別に虫歯ができたとかではないのですが一昨日から歯医者に通い始めました。それがその歯医者は至れり尽くせりなんです。びっくりしました。


もう五年くらい前でしょうか、虫歯の治療で歯医者に通っていたのは。数年前に一度、検診というか歯石取りに行ったきり歯医者とは縁がない生活をしていました。

その数年前もちょっと驚きました。僕が通っていたのとは違う歯医者にいたのですが、診察台っていうんでしょうか、歯医者のあの座り心地がいい椅子を倒すと上にテレビがありました。僕のときは普通のテレビ番組が流れていたのですが、娘ちゃんのような子供には歯科衛生士さんがリクエストを聞いてアニメとかの DVD を流してくれるんです。

そのときも、そして今回もそうなのですが、娘の歯の健康に異常な執念を燃やしている妻が嵌っている歯医者に無理矢理行かされました。

妻「きれいな衛生士さんいるから!
僕「ほんとうにぃ? いつぞやのプールみたいなオチなんじゃないの?
妻「違うって。本当にきれいなんだから。
妻「そうねえ…、若い人とそれほどでもない人とどっちがいい?
僕「上手な人!」(本当は若い人だけど)
妻「どっちも上手だよ。どっちがいい?
僕「どっちでもいいよっ。」(本当は若い人だけど)
妻「じゃあ予約しておくから。
僕「でもさあ、どっちが担当になるかなんてわかるの?
妻「電話かけてその人が出たら指名するから大丈夫。まかせて! ちゃんと Yuji さん好みの人を指名するから。
僕「じゃあ君がやってくれるんだ。」(と一応言っておいた)
妻「バカねぇ

とまあ、こんな調子で予約されてしまいました。

当日、つまり一昨日ですが、行ってみるとなかなか感じのいい若い衛生士さん(H さん)にパーティションに案内されました。娘ちゃんが通っていた幼稚園の先生のような人です。わかってるじゃん >> 妻

その日は X 線写真を撮る以外では歯科医の先生とは五分も対面していませんが、たっぷり二時間近くかかりました。その H さんとみっちりだったのです。内容はこんなでした。(順番は一部違うかもしれません)

  1. 気になるところなどのヒアリングをする。

    H さんがどんなところが気になるかをヒアリングするのですが、実はここが一番困りました。というのは別段来たくて来たわけではないからです。適当に歯石を取ってくださいということにしておきました。

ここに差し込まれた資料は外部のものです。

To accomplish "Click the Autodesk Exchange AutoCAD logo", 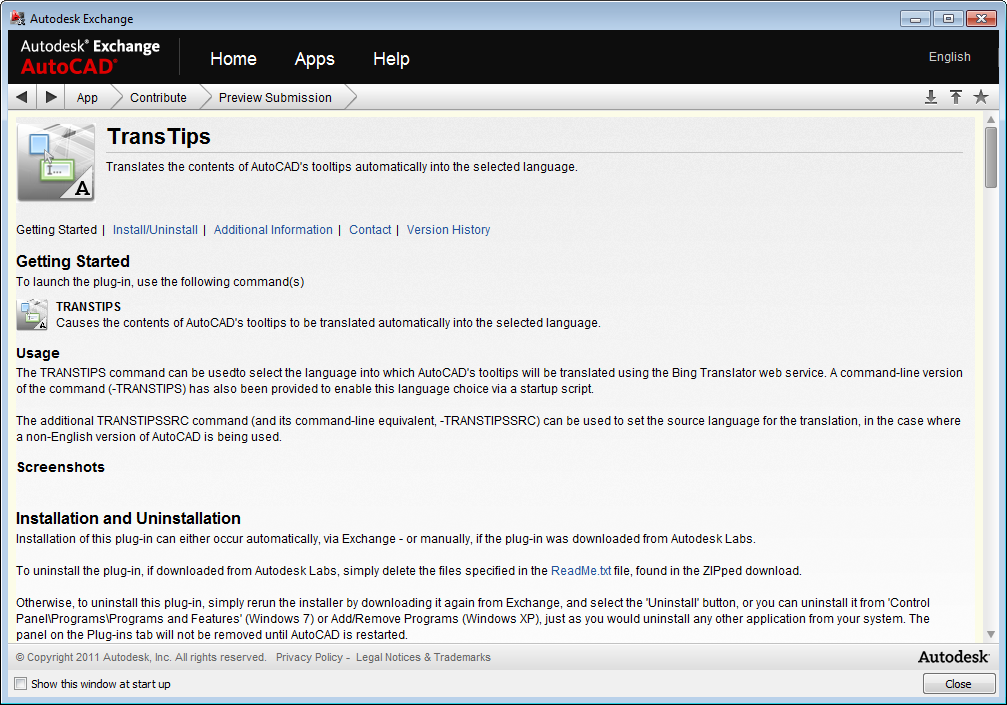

    が、前回歯の治療をしたのはいつ頃かとか会話をしているうちに左上の歯茎がときどき腫れぼったくなることを思い出したのでそれも伝えました。聞いて答えておしまいというヒアリングではなく関連することを雑談ぽく話してちゃんと引き出すところなんか凄いですねえ。

  2. 歯と歯茎の状態の写真を撮る。

    なんか唇をべろんと剥く器具を使って歯と歯茎を剥き出しにした状態で写真を何枚か撮られました。歯と歯茎を説明するのに使ったり、治療や指導のビフォアアフターの違いを見てわかるようにするためだそうです。患者(っていうのかな?)がよくわかるために撮るような感じです。

  3. 現像ができるまで啓蒙ビデオを見せられる。

    現像と H さんはおっしゃっていましたが、本当はプリントアウトだと思います。その間短い歯科衛生の啓蒙ビデオを見せられます。そのモニターには PC が繋がっていて、テレビ放送も映るし Windows のソフトを使って用意していてあるそういう動画も見られます。脇には無線マウスの受け口が見えます。右側の器具を置く台には無線マウスも置いてあったりします。

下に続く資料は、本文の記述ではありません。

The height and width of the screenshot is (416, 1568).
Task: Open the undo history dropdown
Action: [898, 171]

    内容は、確か、歯周病がどのように発生するのか、進行するとどうなってしまうのかというような内容でした。

  4. 歯周ポケットの深さの計測をする。

    歯と歯茎の間にある溝に針のようなものを突っ込んで、その深さを調べます。その深さによって健康か要注意か歯肉炎などが進行中かがわかるのだそうです。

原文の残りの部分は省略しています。